# Wife upset because housekeeper folded clothes



## bbrad (May 30, 2012)

So life has been busy, three boys, high school graduation, one disabled kid who is also in a leg cast...

I have been busy with work, which is a good thing, and the wife works too. I had half a day off today and had a housekeeper swing by this am to help out. Housekeeper does a pretty good job, and for some reason, she loves to do laundry. 

We can't afford or need her to have her come by every week, or even every other week. So we just call at the drop of a hat, and if she is free, she fits us in, and with graduation we are supposed to have lots of family and friends over this weekend. Okay, let's get this place cleaned up.

Well the house isn't spotless, but it is a good start. The Mrs. gets home and is really pissed that the housekeeper spent time folding clothes. WTH? The kids rooms were a wreck, and to get them as clean as they are now, is a godsend. And we have clothes that are folded, like wow man! I haven't seen her this mad in forever. She grabs her keys and is about to take off. I ask her if she would like dinner, which I made, BTW. Slams the door and is gone.

What a lousy father and husband I am.

I am at a loss to see where I effed up...
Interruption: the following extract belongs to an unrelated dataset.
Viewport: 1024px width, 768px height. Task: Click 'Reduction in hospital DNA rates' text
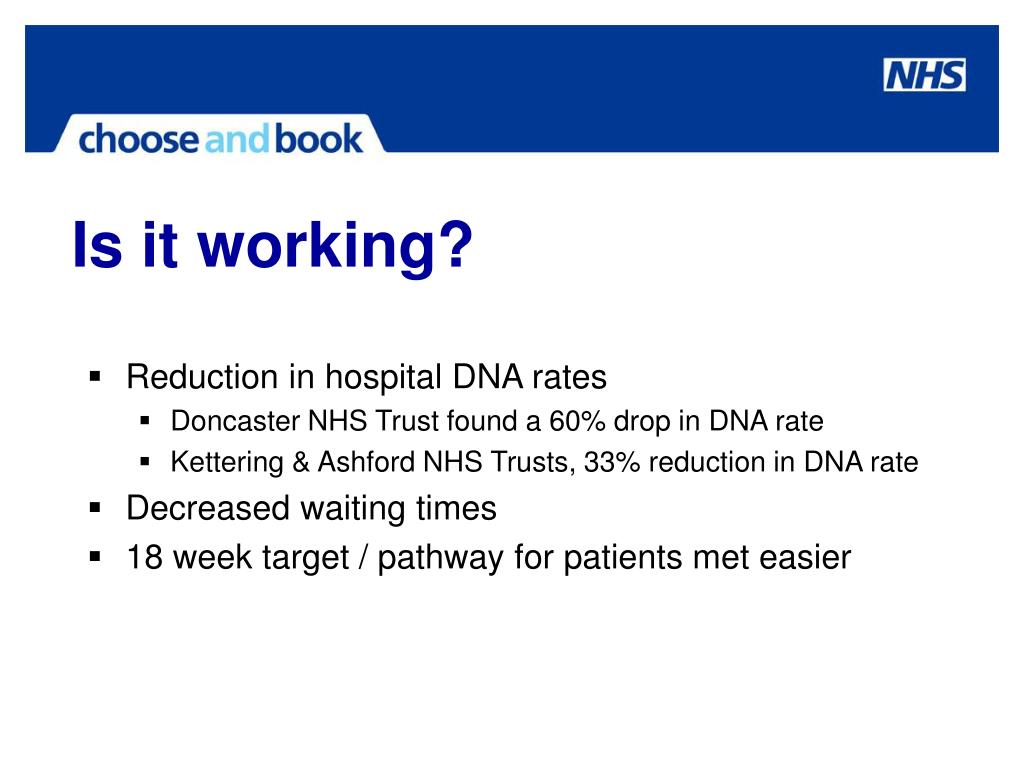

Dang woman is sumthin' else.


----------



## bbrad (May 30, 2012)

Wow, wife just apologized for her behavior. WOW! One for the books. Case closed for now...


----------



## xakulax (Feb 9, 2014)

soooooooo how can we help you ??????


----------



## Wolf1974 (Feb 19, 2014)

Guess this will qualify as a 1st world problem. OP are these outburst becoming a frequent communication technique with her?


----------



## PBear (Nov 16, 2010)

Your wife was mad, but not necessarily at you. That's the way I read it. You may have directed some of that to you if you didn't see her side of why she was angry, but whatever. She left, slamming the door, because she just wanted to get out and process things. Don't take it personally.

All this said without going back to any of your previous posts... My SO sometimes gets stressed/p1ssed at her family. In general, she's pretty good at not taking it out on me, but sometimes it does roll over into our relationship. I could chose to take that personally, but instead I recognize that her frustration isn't at me, and the best thing I can do is comfort her and help her relax. Lashing out at her or getting angry with her is only going to make things worse. Often, she just needs someone to listen and understand her.

BTW... I can understand your wife's point. She felt that there were higher priority items to address with regards to cleaning the house. For example, you didn't mention the bathrooms or kitchen getting cleaned. I'd be angry too if things I expected to get done (and were hopefully communicated to the cleaning lady) didn't get done, and other things were done in their place.

C


----------



## Faithful Wife (Oct 31, 2012)

Wife may have been offended that another person was touching/folding her (or your) underwear. Who is the housekeeper? Is it someone you know or she knows or a stranger?

Honestly, I wouldn't want anyone touching my underwear either.


----------



## 6301 (May 11, 2013)

Faithful Wife said:


> Wife may have been offended that another person was touching/folding her (or your) underwear. Who is the housekeeper? Is it someone you know or she knows or a stranger?
> 
> Honestly, I wouldn't want anyone touching my underwear either.


 I gotta ask. Why? What is the big deal if the housekeeper touches your underwear.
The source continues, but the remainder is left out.